UP FRONT: Energetic opportunities

Posted on Sep 2, 2014 :: Up Front
Sean P. Johnson
Posted by , Insight on Business Staff Writer


The breeze of new opportunity is blowing across Northeast Wisconsin.

After a successful run with Wisconsin Wind Works, the supply chain effort organized to take advantage of rapid expansion in the wind energy industry, the New North is now looking to expand the brand – and the opportunities available to suppliers – by branching into other sectors of the energy industry.

Wisconsin Energy Works will soon be making its debut and will include manufacturers and suppliers to all segments of the energy industry, both renewables and traditional sources such as natural gas.

“When we organized Wisconsin Wind Works, we were chasing an opportunity, which was and is something we need to do,” says Jerry Murphy, executive director of New North. “That enterprise will still exist, but we now will be positioned to act on opportunities in other energy segments as well.”

Wisconsin Wind Works, www.wiwindworks.com, was organized in 2007 to take advantage of growing opportunities sparked by new renewable mandates imposed upon utilities as well as state and federal tax credits and incentives to construct new wind facilities.

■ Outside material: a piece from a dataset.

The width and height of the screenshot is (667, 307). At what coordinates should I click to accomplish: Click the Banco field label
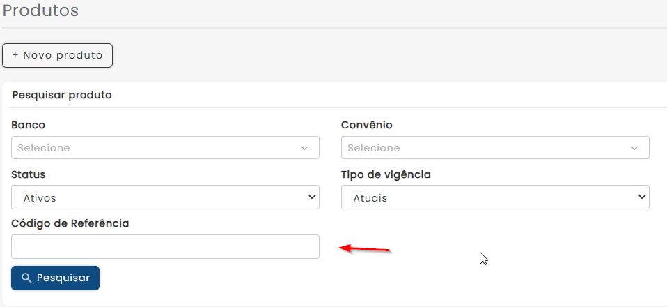[29, 125]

From an initial seven members, the Wisconsin Wind Works supply chain directory peaked with nearly 300 members, and New North recently verified 191 active members. The effort highlighted the capabilities of firms both within and outside the wind industry to supply components, fabricate equipment or provide expertise.

It certainly made sense to start there.

Statistics maintained by the American Wind Energy Association show more than $1.3 billion invested in Wisconsin in 2013 to supply equipment to the wind energy sector. That is tied directly to more than 500 jobs, but does not reflect the jobs manufacturing the multiple pieces and components of the suppliers to those companies manufacturing the blades, turbines and towers.

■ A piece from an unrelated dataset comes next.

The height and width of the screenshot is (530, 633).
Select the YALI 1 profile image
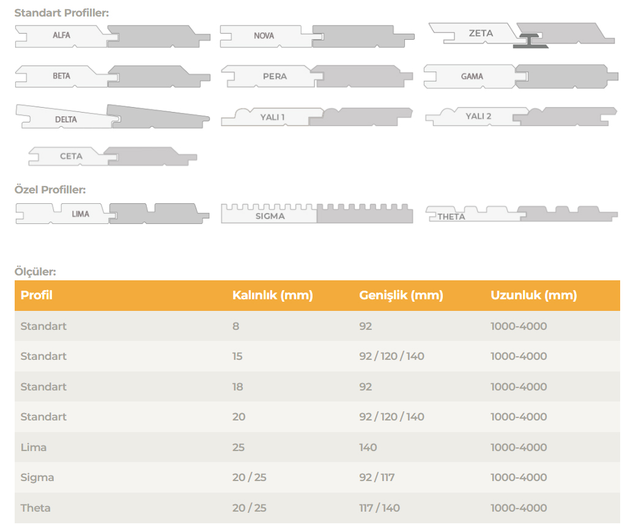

As a whole, an average of $15 billion a year has been invested in wind energy the past five years, according to AWEA.

As successful as wind has been, recent market developments have shown that a broader focus could develop greater opportunities for those companies in the supply chain. New extraction technologies have led to a boom in natural gas production in the United States, while protracted debates over renewing incentives dramatically slowed the pace of new wind projects.

Recent developments in bio fuels and solar have resulted in new interest in those renewable technologies as well, says Ann Duginske, director of marketing and development for New North.

Some of the components manufactured for the wind industry could easily be transferred to other sectors. The ability of area manufacturers to design and fabricate new components for a wide variety of applications also make the move a logical next step, Duginske says.

“This is a chance for us to diversify across several markets and respond to changing conditions,” Duginske says. “We know that energy will always be an important industry for our companies.”

For example, while new wind projects went through a slowdown, the production of natural gas increased from about 18 billion cubic feet to more than 24 billion cubic feet and continues its uptick, according to data from the U.S. Energy Information Administration.

Knowing there are likely many companies already involved in various facets of the energy industry, the development of Wisconsin Energy Works will draw on the framework and lessons learned from Wind Works to raise awareness of the supply chain that already exists in the area. During the next year, New North will highlight and market those supply clusters, as well as build out a comprehensive directory similar to the one created for Wind Works.

Wisconsin Energy Works will serve as an umbrella for a variety of supply chains serving different segments of the energy industry. There is expected to be plenty of overlap.

The new branding will also change the marketing approach as the consortium expands its presence at events such as Power-Gen International, an industry conference attended by more than 20,000 industry professionals representing 98 countries.